Sing Sing, the earnest prison drama that recently netted Colman Domingo his second shot at an Oscar, had its first public screening back in September 2023. George Santos was still a member of Congress and the WGA and SAG were still on strike when the film premiered at a subdued Toronto International Film Festival, where it garnered praise and, more importantly, the attention of A24, which ended up buying it. Sing Sing hit theaters in July 2024 in a platform release that started on four screens and topped out at around 200 — far from being in every multiplex, but it wasn’t making enough money to justify going wider. Instead, knowing it had an Oscar contender on their hands, A24 opted to hold Sing Sing back from home video until just last week, after it had returned the movie to theaters, in order to capitalize on buzz about potential nominations.
This sort of strategically convoluted route isn’t unusual for an arthouse film, which might round multiple festivals in search of distribution, and which depends on early acclaim and awards to serve as an extension of its marketing budget. But for a film lover who’d been interested in Sing Sing since that initial burst of festival coverage, and who didn’t live near one of the major markets where it was playing in theaters, the wait must have seemed interminable — 16 months from that distant premiere to its being readily available to rent.
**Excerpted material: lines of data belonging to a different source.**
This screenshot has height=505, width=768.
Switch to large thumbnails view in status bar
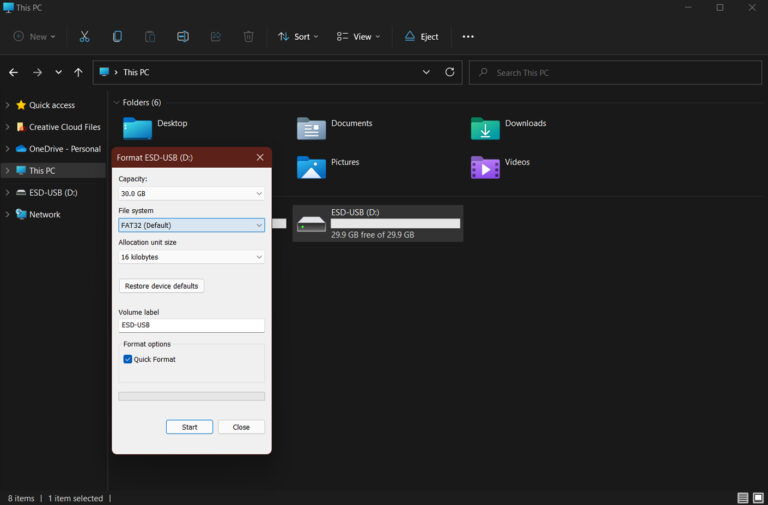758,498
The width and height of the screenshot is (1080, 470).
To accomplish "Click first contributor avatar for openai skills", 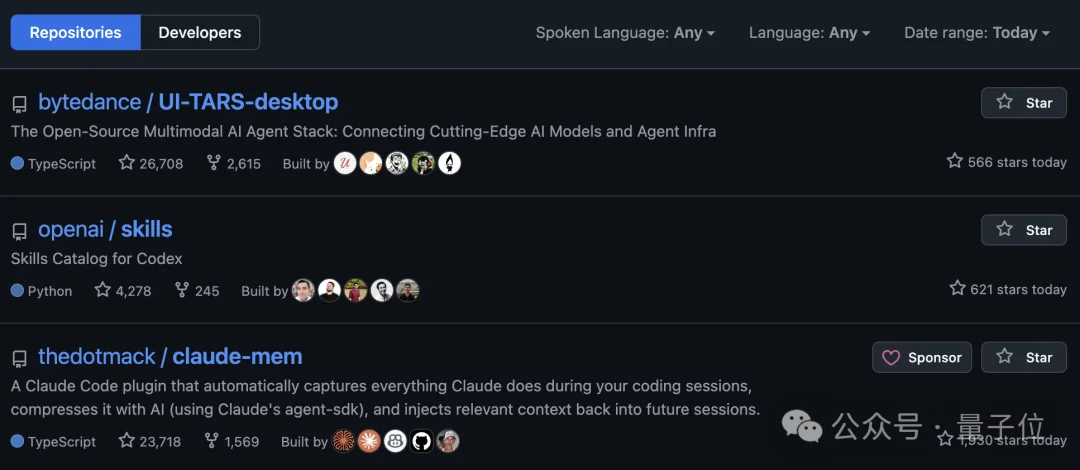I will pos(303,291).
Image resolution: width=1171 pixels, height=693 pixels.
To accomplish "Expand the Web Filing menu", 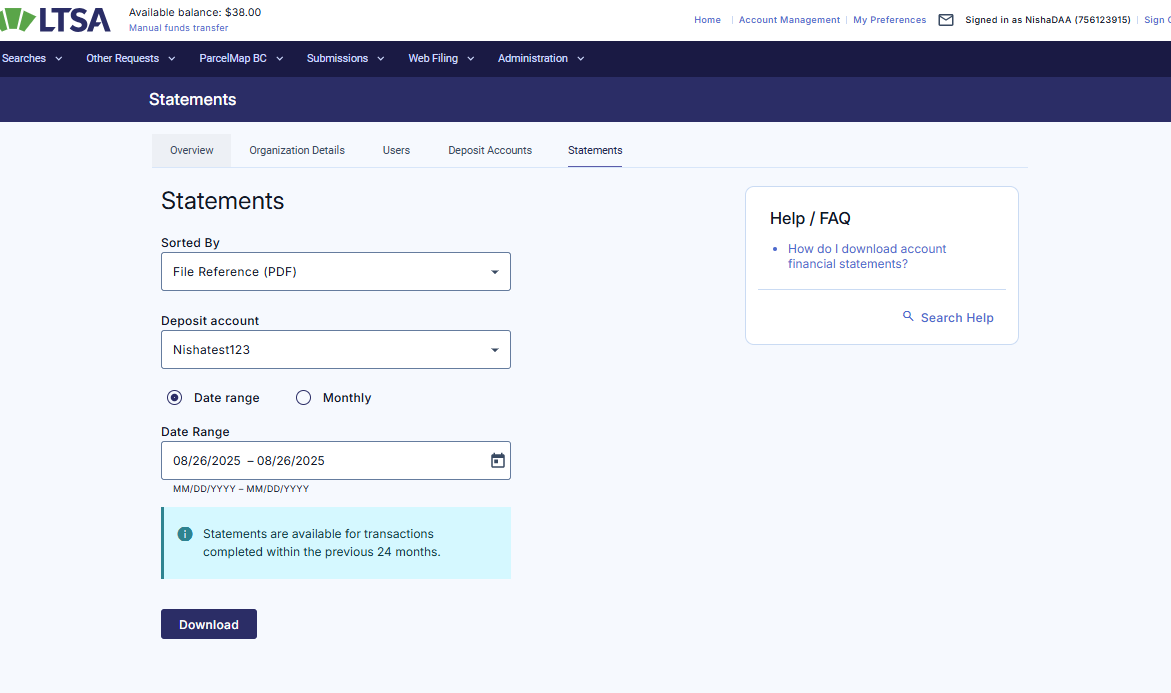I will 440,59.
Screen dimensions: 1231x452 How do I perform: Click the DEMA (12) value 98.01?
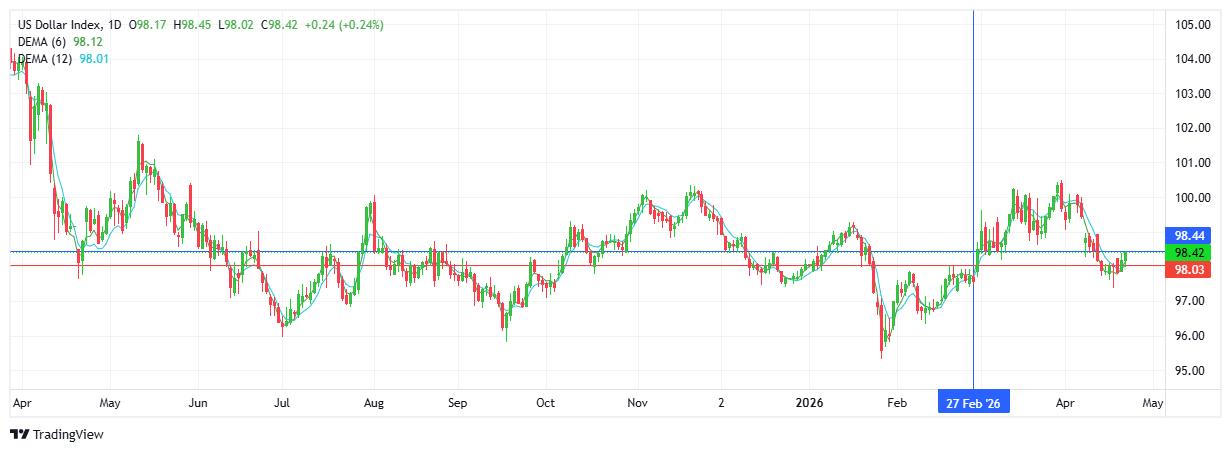click(94, 59)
Movies rely on time-tested mechanisms of anticipation, which is as true for a studio releasing a trailer for a trailer or raising a leg over a weekend two years from now on behalf of Untitled Event Movie as for an indie winding its way from the festival circuit to select theaters hopefully near you. The difference is that, while everyone pretty much gets their shot at seeing Untitled Event Movie at the same time, the latter process can feel like watching other people getting let past a series of red ropes while you’re left outside. Big festivals are insular and expensive, and even if you’re able to travel to one, there’s no guarantee you’ll get tickets to the individual movies you most want to see. Smaller films may officially open in theaters in New York and L.A. and take weeks to expand elsewhere, leaving you shit out of luck if you’re not within driving distance of a major city (and if you’re not in the U.S., access is even less predictable). The drumbeat of discourse being counted on to drive interest in these movies can fuel resentment, creating feelings of being unfairly excluded from a conversation that the digital era has made inescapable.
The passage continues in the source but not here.